In the above suggestion, TCCA is being used anhydrously as a dry chlorine substitute/source. Apparently acetaldehyde is formed in good yield from ethanol in the first step of chlorination of ethanol, followed by mono, di, and finally trichloroacetaldehyde. I guess this selectivity would be observed because the result of chlorination is HCl, which unlike bases causes further chlorination of alpha-chloro carbonyl compounds to become more difficult rather than easier. TCCA eats HCl to produce more chlorine, but since the reaction is a dehydrogenation it will tend to run away if not carefully controlled.
TCCA is very soluble in ethyl acetate and acetone (~370 g/L), which can be used to slowly introduce TCCA solution by dropping funnel into a heated flask of ethanol. With the acetaldehyde and HCl distilling over into a second flask of ethanol through bubbler, the HCl will soon saturate the solution and catalyze acetaldehyde polymerization, I guess.
I heard the ammonia adduct of acetaldehyde is good to purify it.
Organikum knows all about the method of dehydrogenating ethanol with copper/zinc catalyst. The science madness board has a lovely thread on this topic, complete with pics. It's very industrial.
However, I would like to see this one tried, since it seems much easier.
Stoichiometry:
TCCA has 3 active chlorines.
C3O3N3.Cl3 + 3 HCl + 3 CH3CH2OH --> C3O3N3H3 + 3 CH3CH=O + 6 HCl
As you can see, to just mix the reactants would be very careless and dangerous. Kaboom! If the TCCA is added seperately and measuredly, it should be safe.
Probably the best thing to do with you acetaldehyde gas is to use it immediately. Presumably you would be reacting it with methylamine. Use a bubbler or something, and if necessary, strip out the HCl gas with a base.

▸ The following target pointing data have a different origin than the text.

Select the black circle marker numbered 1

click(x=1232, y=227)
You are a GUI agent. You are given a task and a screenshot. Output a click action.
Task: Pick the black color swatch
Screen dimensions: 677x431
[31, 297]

So that's 1/3 mole TCCA for 1 mole ethanol. 232 g TCCA for 138 g ethanol. I'd probably use an excess of ethanol for convenience. If the TCCA is dissolved in acetone, watch out for the probably inevitable chloroacetones that will be formed as side products. Then again, if an excess of acetone is used, it will raise yield of acetaldehyde by competing with acetaldehyde for alpha-chlorination. Conceivably, one could obtain both chloroacetone and acetaldehyde in the same reaction by this method.
So no, organikum, this is similar but not exactly the same as the standard TCCA oxidation. It's more like a chlorination. Those flocculators I don't know about. I know the algae killers contain typically alkyl (C12,C13,C14) benzyl dimethyl ammonium or alkyl trimethyl ammonium salts where I live. A good source of PTCs, in fact. Those PTCs are good for "hard" bases, i.e. hydroxide ion. Perfect for hardcore deprotonations and alkylations, like benzyl cyanide and acetoacetic acid ester condensation, or Dieckmann cyclizations. Maybe even isomerization of allylbenzenes. Those type of quaternaries can decompose at higher temperatures, particularly under strong base conditions, but certainly if I wanted to alkylate, say, ethyl N-methyl carbamate or methyl acetamide with some type of secondary bromide
, they are what I'd try first.
By the way, does anyone know if Na2CO3 is a strong enough base to break chloroform off of trichloroacetaldehyde? It's a lot cheaper than NaOH. Perhaps Ca(OH)2 is cheapest, but it's annoying to deal with.